Reproduce the following rows word for word, leaving out the pictures.
───── LISTING ─────
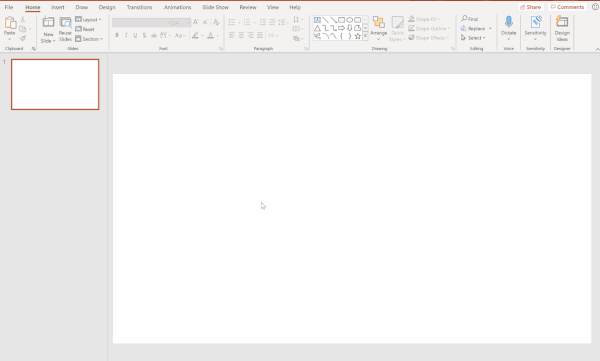Viewport: 600px width, 361px height.
Task: Click the Share button
Action: tap(530, 7)
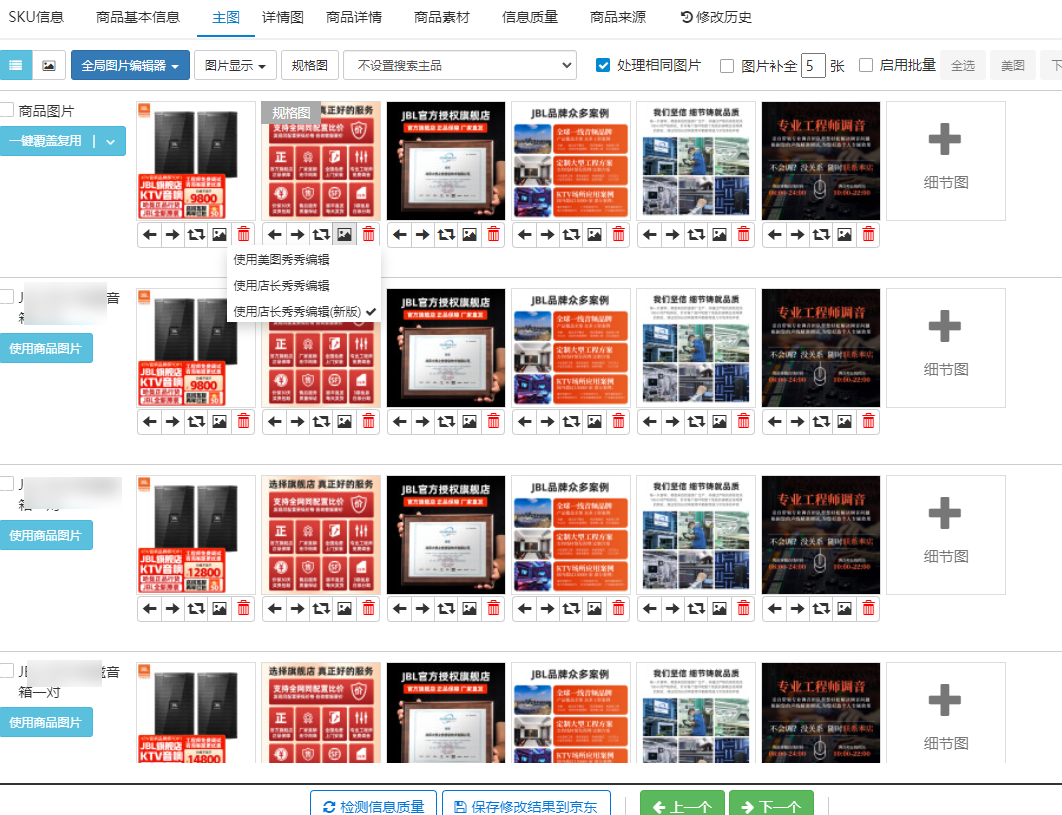Image resolution: width=1062 pixels, height=815 pixels.
Task: Uncheck 处理相同图片 checkbox
Action: 603,66
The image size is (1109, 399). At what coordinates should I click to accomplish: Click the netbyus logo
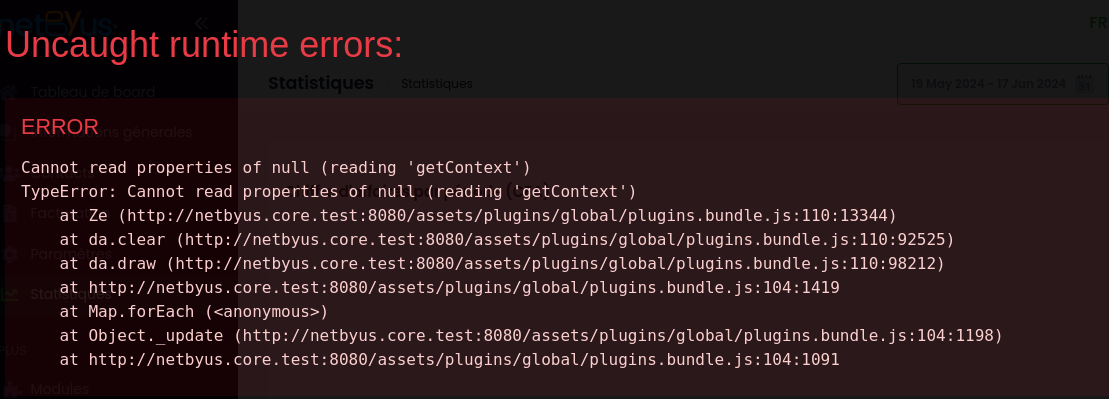pyautogui.click(x=58, y=23)
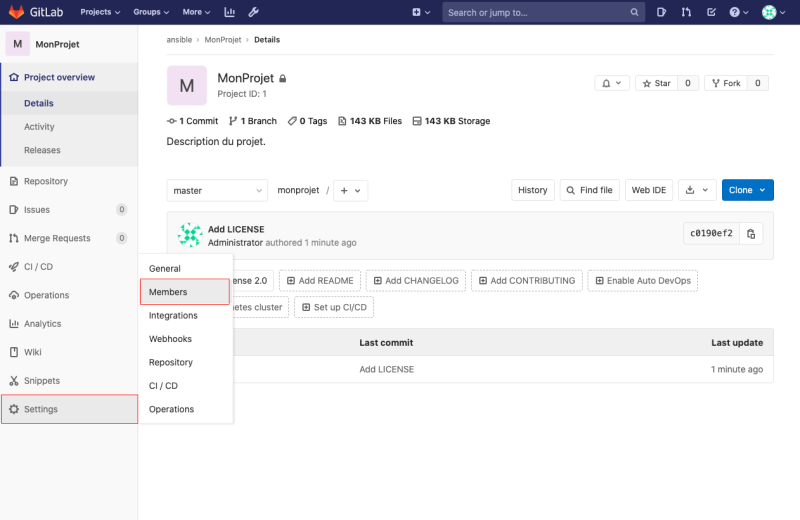Click the GitLab fox logo
Screen dimensions: 800x520
click(x=17, y=12)
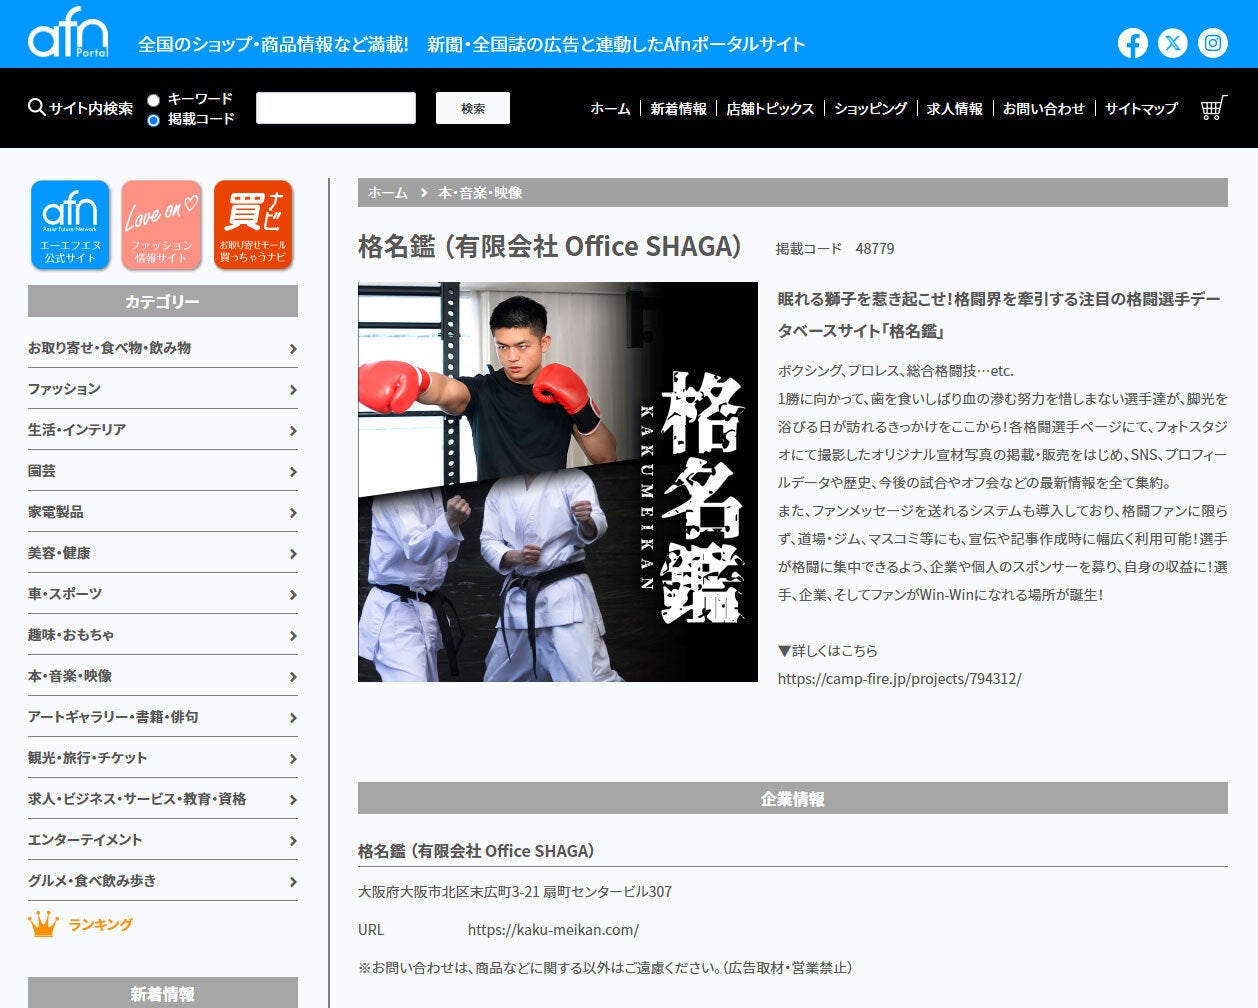
Task: Select the 掲載コード radio button
Action: point(153,120)
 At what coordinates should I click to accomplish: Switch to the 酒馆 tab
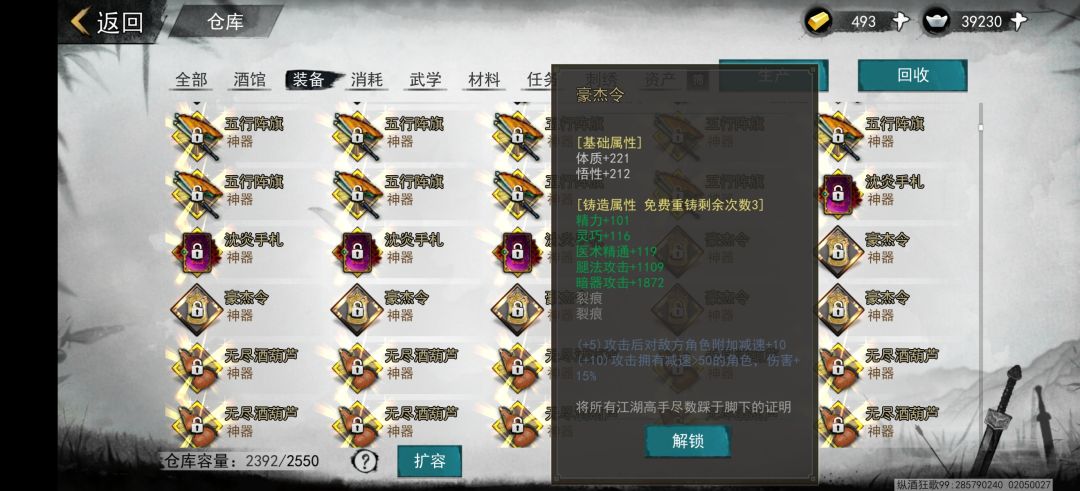coord(249,79)
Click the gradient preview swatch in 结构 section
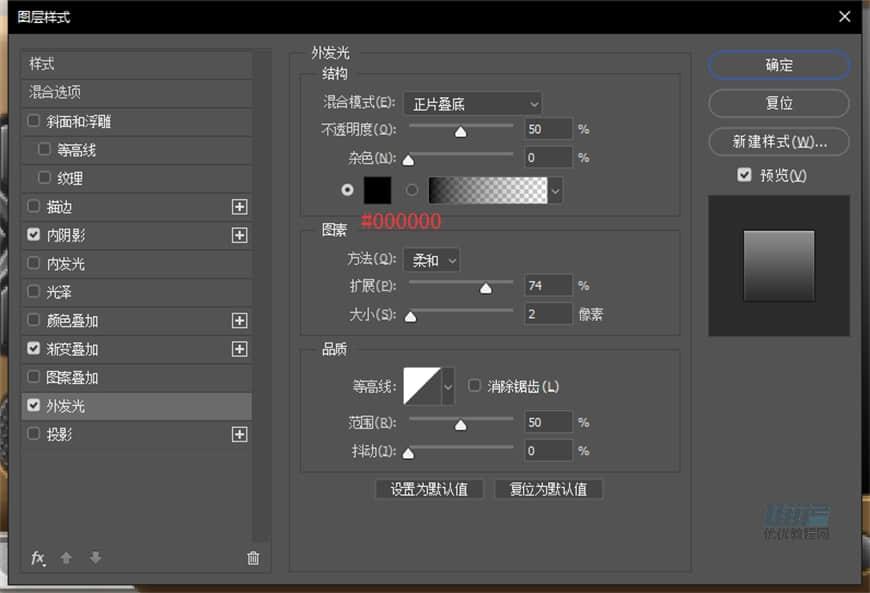Screen dimensions: 870x593 pos(488,190)
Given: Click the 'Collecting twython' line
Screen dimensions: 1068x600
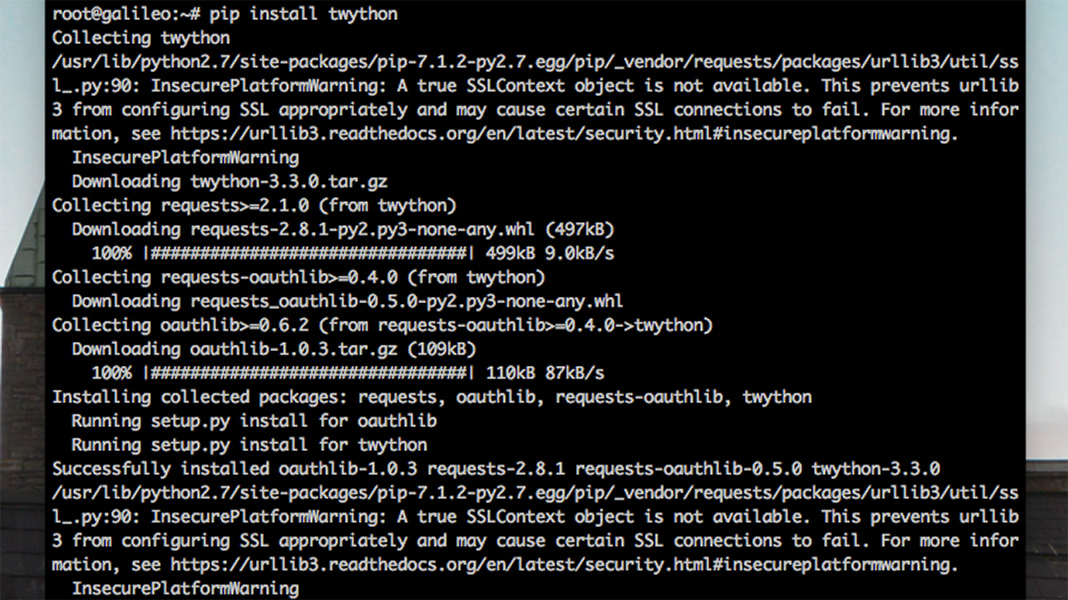Looking at the screenshot, I should 141,38.
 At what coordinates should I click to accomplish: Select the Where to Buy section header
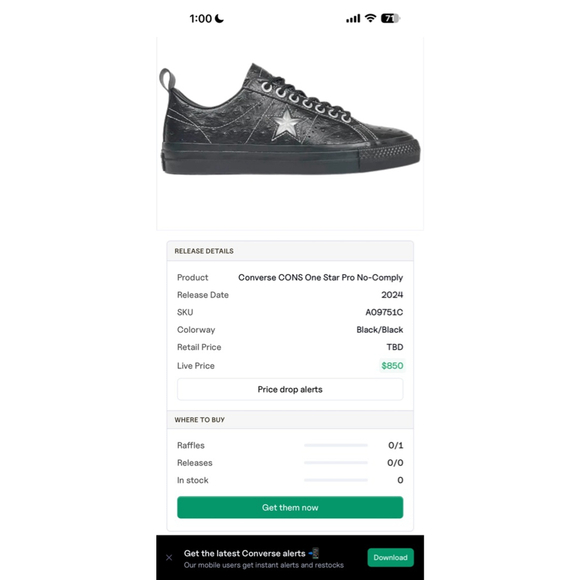[x=290, y=420]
─────
## FINAL RESULT
Viewport: 600px width, 361px height.
Task: Click the Share button
Action: tap(530, 7)
Image resolution: width=1062 pixels, height=815 pixels.
Task: Uncheck 处理相同图片 checkbox
Action: 603,66
The image size is (1109, 399). At what coordinates should I click to accomplish: Click the netbyus logo
pyautogui.click(x=58, y=23)
Click the GitLab fox logo
Screen dimensions: 800x520
click(x=17, y=12)
Task: Select the 掲載コード radio button
Action: point(153,120)
 At what coordinates should I click to accomplish: Switch to the 酒馆 tab
coord(249,79)
Click the gradient preview swatch in 结构 section
Screen dimensions: 870x593 pos(488,190)
Given: Click the 'Collecting twython' line
Screen dimensions: 1068x600
Looking at the screenshot, I should 141,38.
 At what coordinates should I click to accomplish: Select the Where to Buy section header
[x=290, y=420]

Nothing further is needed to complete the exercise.